### WHAT IS REQUIRED
Down to the final line, print each entry exactly.

### Stored items
+-------+
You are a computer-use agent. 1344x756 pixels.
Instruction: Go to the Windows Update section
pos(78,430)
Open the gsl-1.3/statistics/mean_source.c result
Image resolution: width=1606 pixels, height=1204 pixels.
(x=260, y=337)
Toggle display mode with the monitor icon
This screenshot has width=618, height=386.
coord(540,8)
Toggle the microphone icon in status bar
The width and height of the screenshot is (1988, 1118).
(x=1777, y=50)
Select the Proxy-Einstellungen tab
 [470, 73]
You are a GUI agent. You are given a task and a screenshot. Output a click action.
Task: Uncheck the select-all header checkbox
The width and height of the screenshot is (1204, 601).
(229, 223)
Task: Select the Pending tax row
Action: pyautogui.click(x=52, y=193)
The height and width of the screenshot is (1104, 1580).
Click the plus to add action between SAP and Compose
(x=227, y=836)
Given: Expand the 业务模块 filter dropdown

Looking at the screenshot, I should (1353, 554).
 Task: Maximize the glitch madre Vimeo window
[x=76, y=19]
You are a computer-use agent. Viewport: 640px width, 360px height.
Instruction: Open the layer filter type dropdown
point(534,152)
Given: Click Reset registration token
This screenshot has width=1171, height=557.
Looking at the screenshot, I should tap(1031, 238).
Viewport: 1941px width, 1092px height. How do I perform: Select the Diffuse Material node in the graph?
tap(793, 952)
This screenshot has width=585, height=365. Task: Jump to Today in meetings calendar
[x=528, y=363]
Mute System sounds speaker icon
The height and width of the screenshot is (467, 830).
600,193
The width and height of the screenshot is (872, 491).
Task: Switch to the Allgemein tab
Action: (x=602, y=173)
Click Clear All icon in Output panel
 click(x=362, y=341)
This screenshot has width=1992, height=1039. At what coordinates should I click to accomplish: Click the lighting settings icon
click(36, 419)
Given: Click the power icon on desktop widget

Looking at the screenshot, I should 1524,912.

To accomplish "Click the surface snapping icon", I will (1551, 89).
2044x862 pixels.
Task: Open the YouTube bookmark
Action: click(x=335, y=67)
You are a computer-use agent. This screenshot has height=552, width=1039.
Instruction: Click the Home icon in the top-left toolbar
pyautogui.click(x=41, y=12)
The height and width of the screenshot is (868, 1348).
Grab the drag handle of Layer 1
+-------+
### EXERCISE SOLUTION
You are a computer-use agent. 1344x756 pixels.
Instruction: Go to the Windows Update section
pos(78,430)
Open the gsl-1.3/statistics/mean_source.c result
Image resolution: width=1606 pixels, height=1204 pixels.
(x=260, y=337)
Toggle display mode with the monitor icon
This screenshot has width=618, height=386.
coord(540,8)
Toggle the microphone icon in status bar
The width and height of the screenshot is (1988, 1118).
(x=1777, y=50)
Select the Proxy-Einstellungen tab
 [470, 73]
You are a GUI agent. You are given a task and a screenshot. Output a click action.
Task: Uncheck the select-all header checkbox
The width and height of the screenshot is (1204, 601).
(229, 223)
Task: Select the Pending tax row
Action: pyautogui.click(x=52, y=193)
The height and width of the screenshot is (1104, 1580).
Click the plus to add action between SAP and Compose
(x=227, y=836)
Given: Expand the 业务模块 filter dropdown

Looking at the screenshot, I should (1353, 554).
 Task: Maximize the glitch madre Vimeo window
[x=76, y=19]
You are a computer-use agent. Viewport: 640px width, 360px height.
Instruction: Open the layer filter type dropdown
point(534,152)
Given: Click Reset registration token
This screenshot has width=1171, height=557.
Looking at the screenshot, I should tap(1031, 238).
Viewport: 1941px width, 1092px height. How do I perform: Select the Diffuse Material node in the graph?
tap(793, 952)
This screenshot has width=585, height=365. Task: Jump to Today in meetings calendar
[x=528, y=363]
Mute System sounds speaker icon
The height and width of the screenshot is (467, 830).
600,193
The width and height of the screenshot is (872, 491).
Task: Switch to the Allgemein tab
Action: (x=602, y=173)
Click Clear All icon in Output panel
 click(x=362, y=341)
This screenshot has width=1992, height=1039. At what coordinates should I click to accomplish: Click the lighting settings icon
click(36, 419)
Given: Click the power icon on desktop widget

Looking at the screenshot, I should 1524,912.

To accomplish "Click the surface snapping icon", I will (1551, 89).
2044x862 pixels.
Task: Open the YouTube bookmark
Action: click(x=335, y=67)
You are a computer-use agent. This screenshot has height=552, width=1039.
Instruction: Click the Home icon in the top-left toolbar
pyautogui.click(x=41, y=12)
The height and width of the screenshot is (868, 1348).
Grab the drag handle of Layer 1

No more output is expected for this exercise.